# [Assignment]
Search the records for the word "label" and copy each line in which it appears.

# [Data to use]
++++++++++

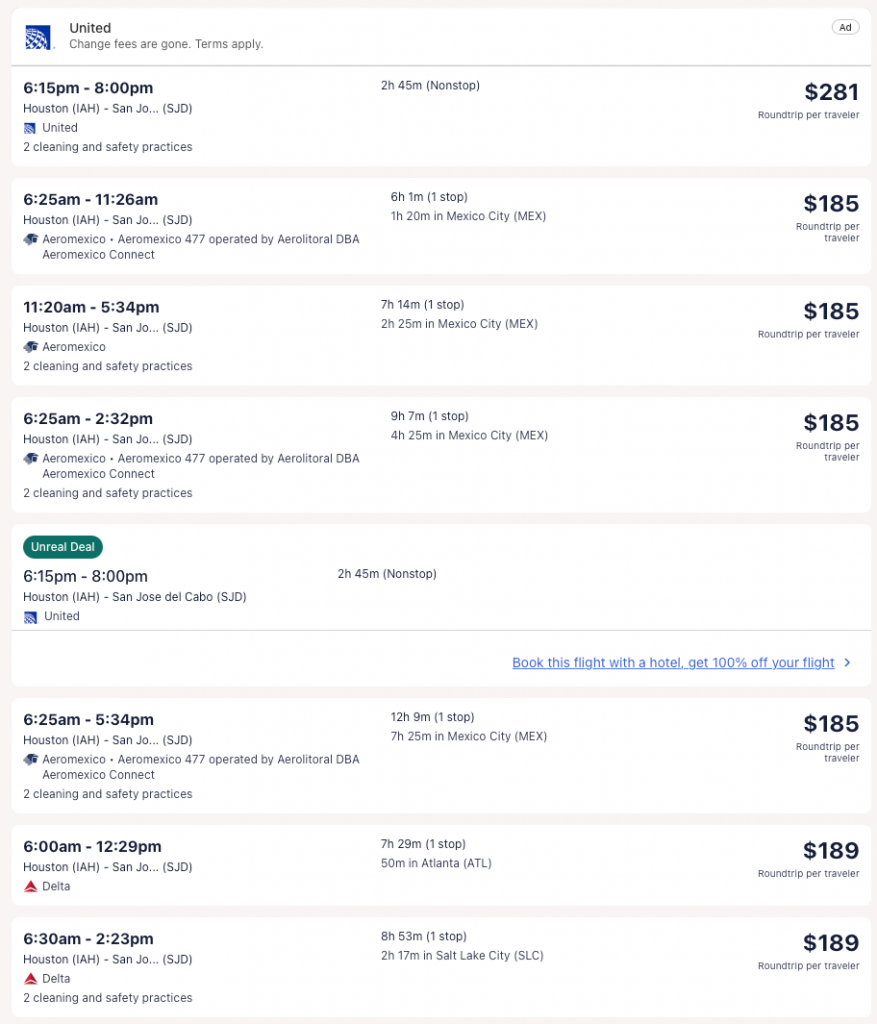Select the 7h 14m Aeromexico flight at $185
Image resolution: width=877 pixels, height=1024 pixels.
(831, 311)
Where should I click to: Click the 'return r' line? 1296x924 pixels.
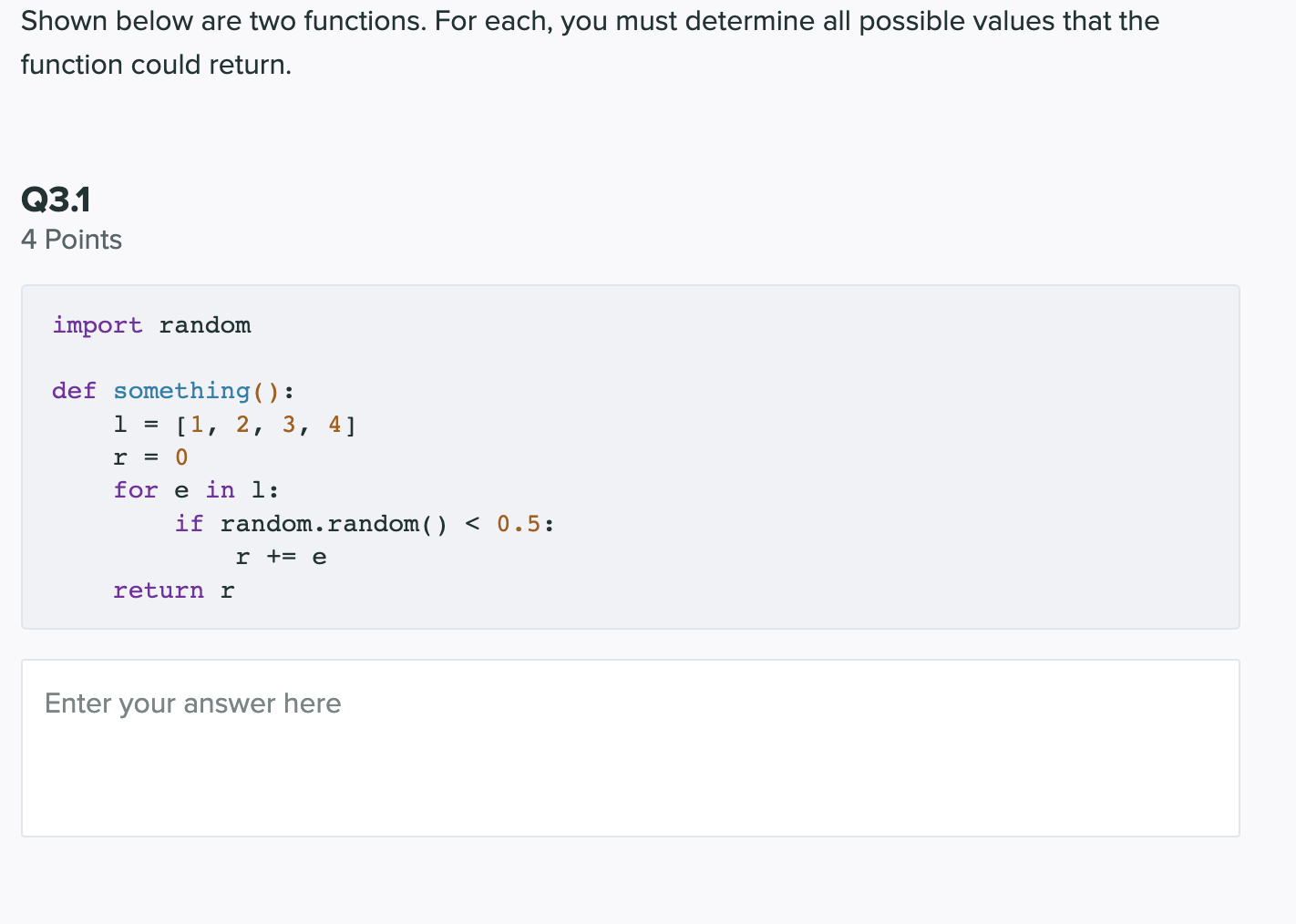[x=173, y=590]
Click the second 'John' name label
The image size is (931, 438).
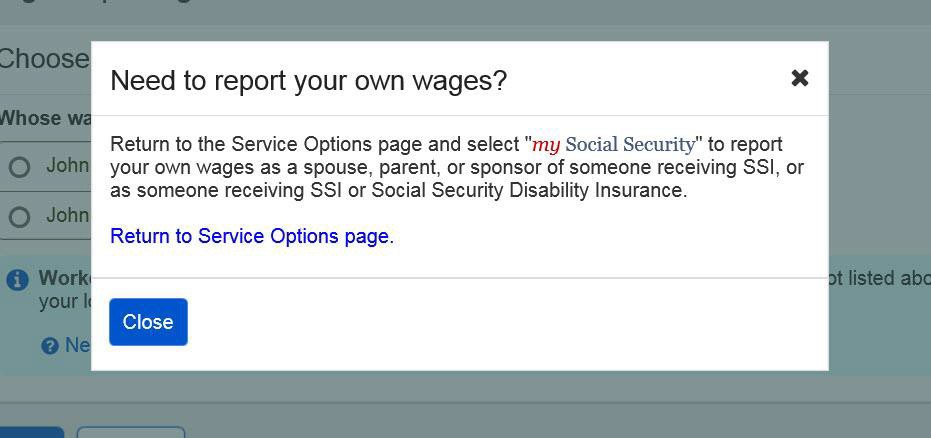point(67,215)
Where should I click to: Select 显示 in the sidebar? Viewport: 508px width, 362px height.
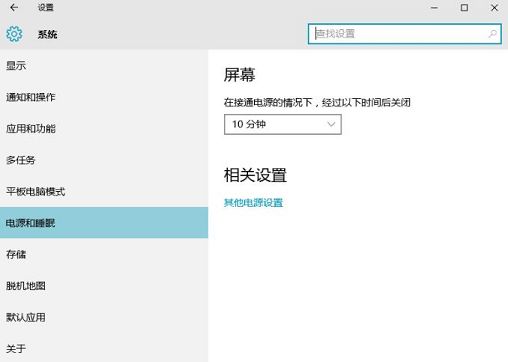[x=104, y=66]
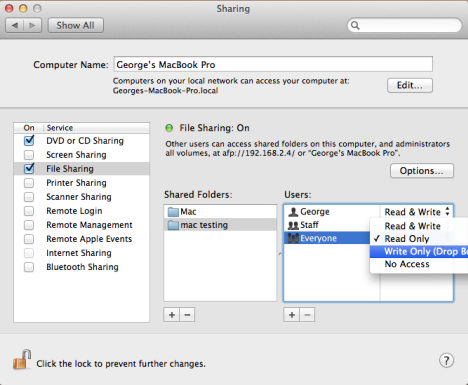The width and height of the screenshot is (468, 385).
Task: Add a user with the plus button
Action: 292,315
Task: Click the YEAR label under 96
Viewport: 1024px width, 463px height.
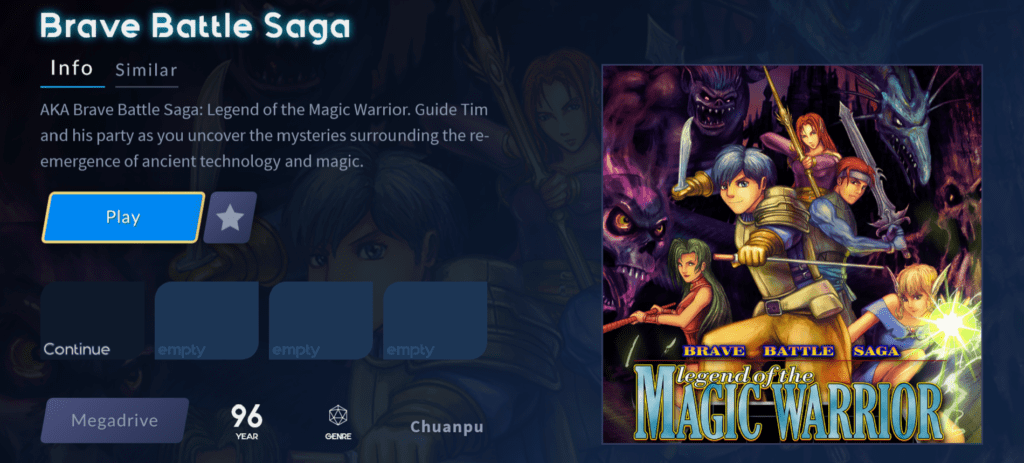Action: pos(246,436)
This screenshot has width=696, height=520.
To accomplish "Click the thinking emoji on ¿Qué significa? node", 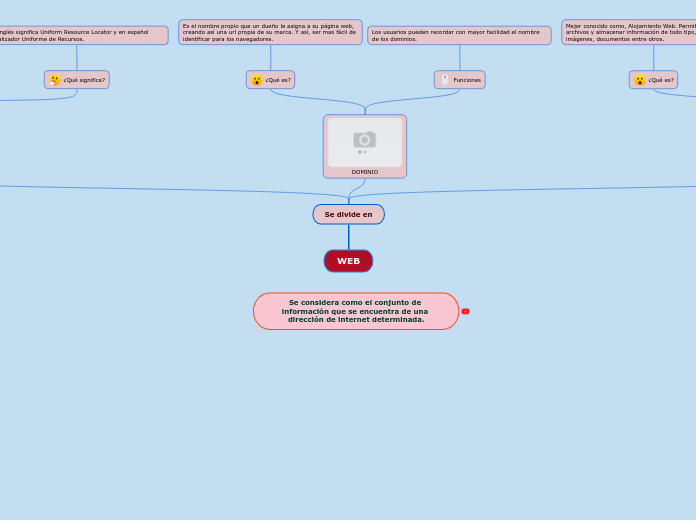I will [x=55, y=80].

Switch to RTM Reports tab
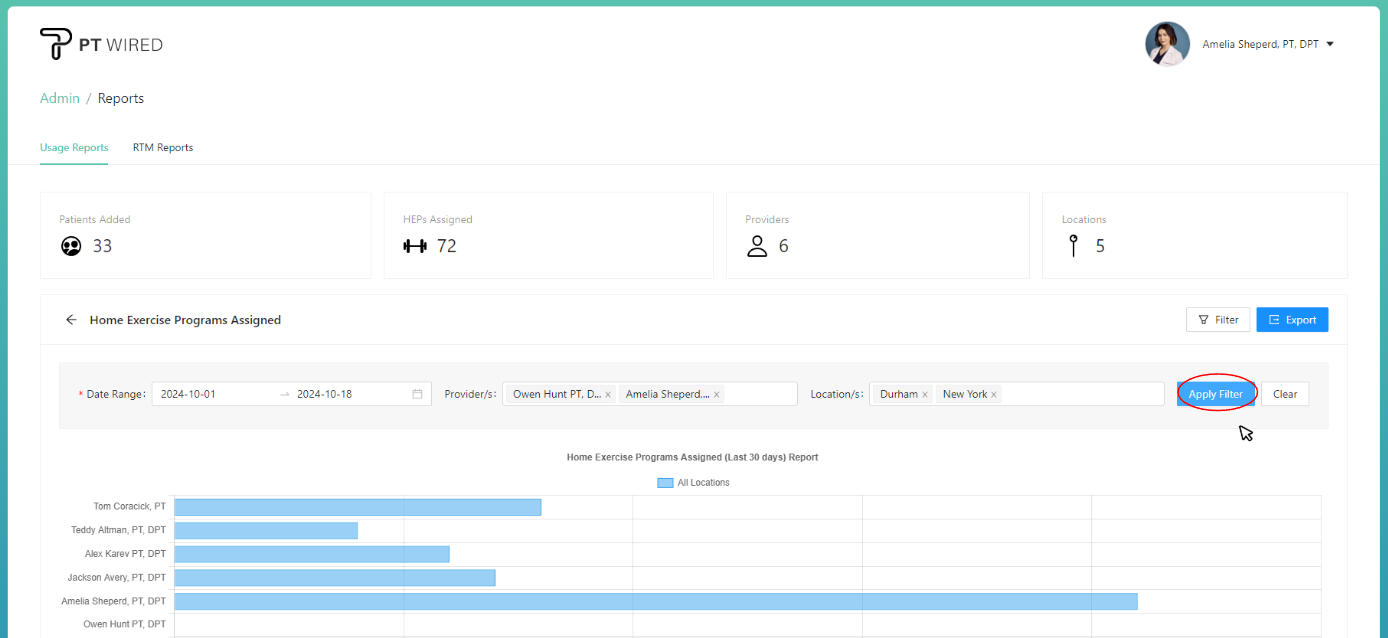[x=163, y=147]
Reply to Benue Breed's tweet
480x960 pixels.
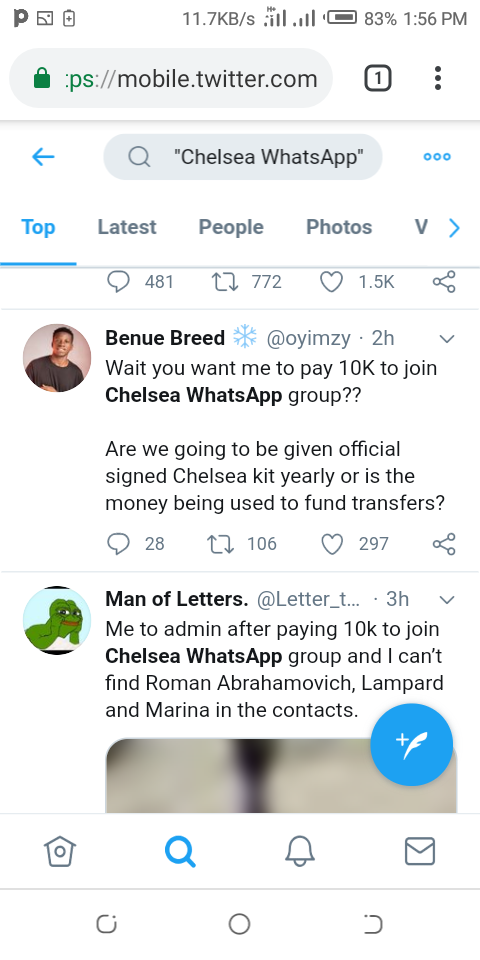pyautogui.click(x=118, y=544)
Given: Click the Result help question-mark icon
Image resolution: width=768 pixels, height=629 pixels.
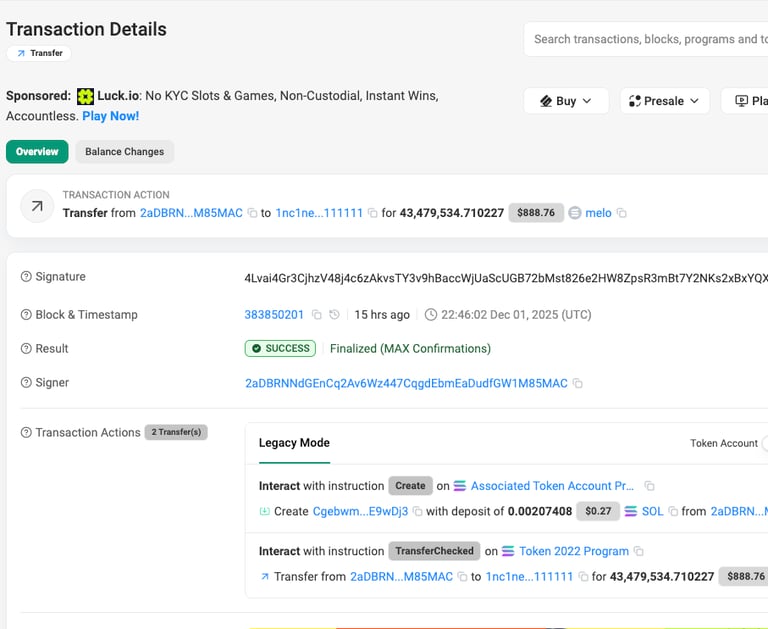Looking at the screenshot, I should tap(26, 349).
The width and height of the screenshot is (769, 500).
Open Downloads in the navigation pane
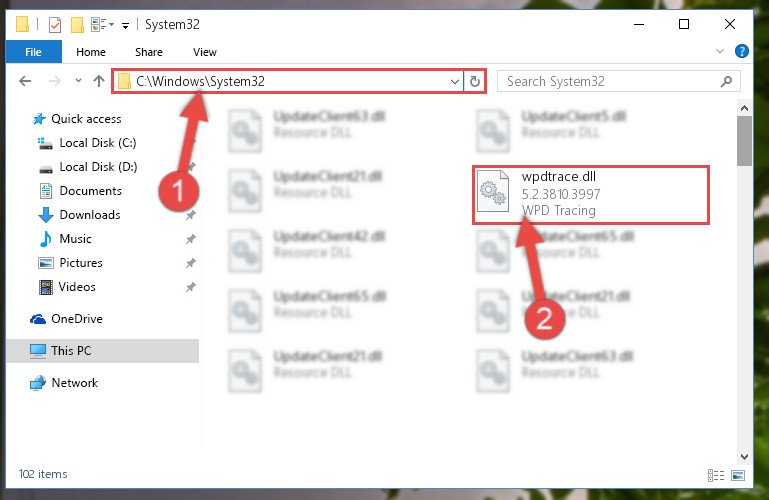point(90,215)
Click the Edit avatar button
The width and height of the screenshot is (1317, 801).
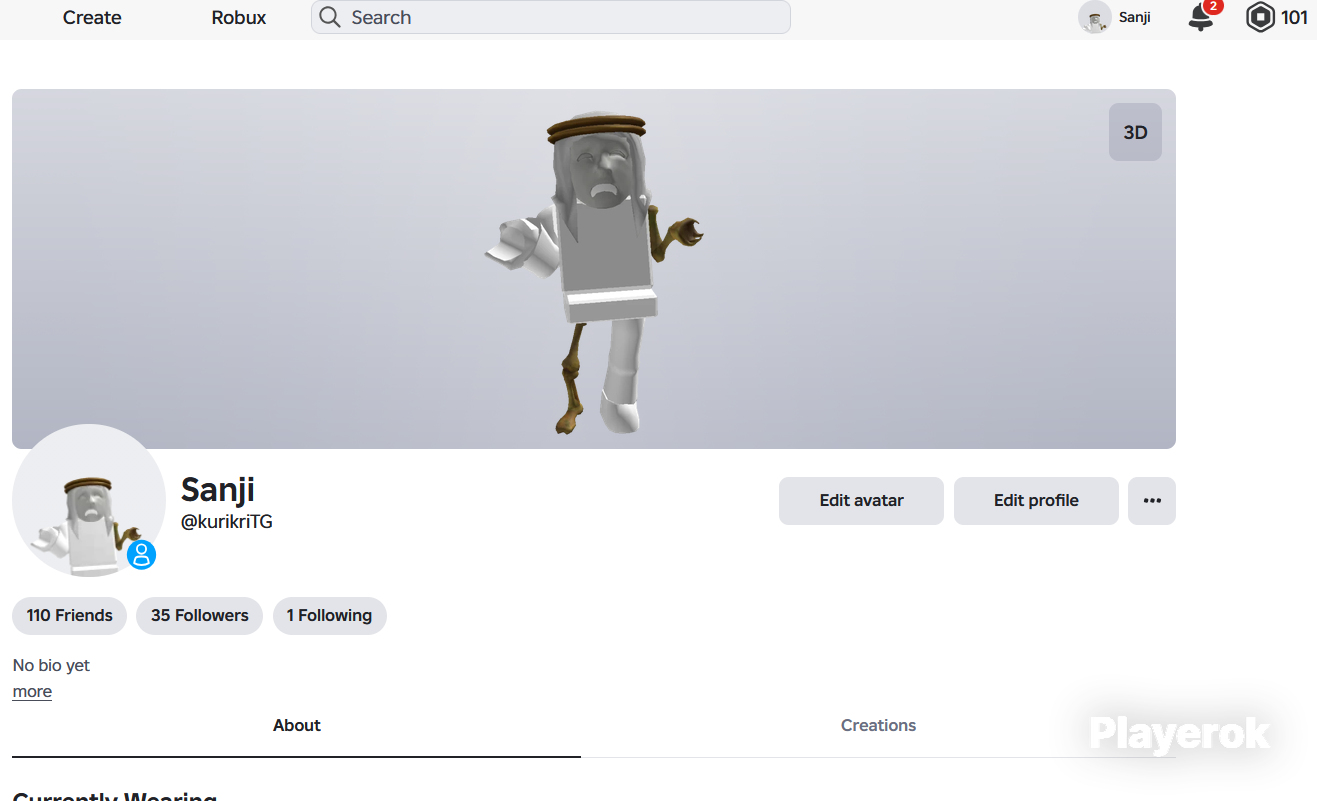[861, 501]
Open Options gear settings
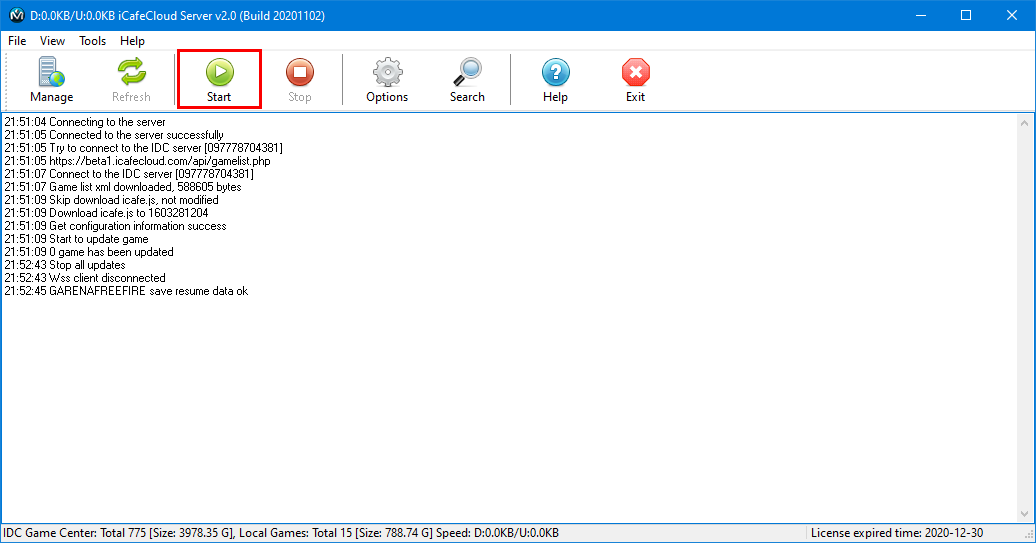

++++++++++

# [Finished task]
Click the second 'John' name label
Task: Click the YEAR label under 96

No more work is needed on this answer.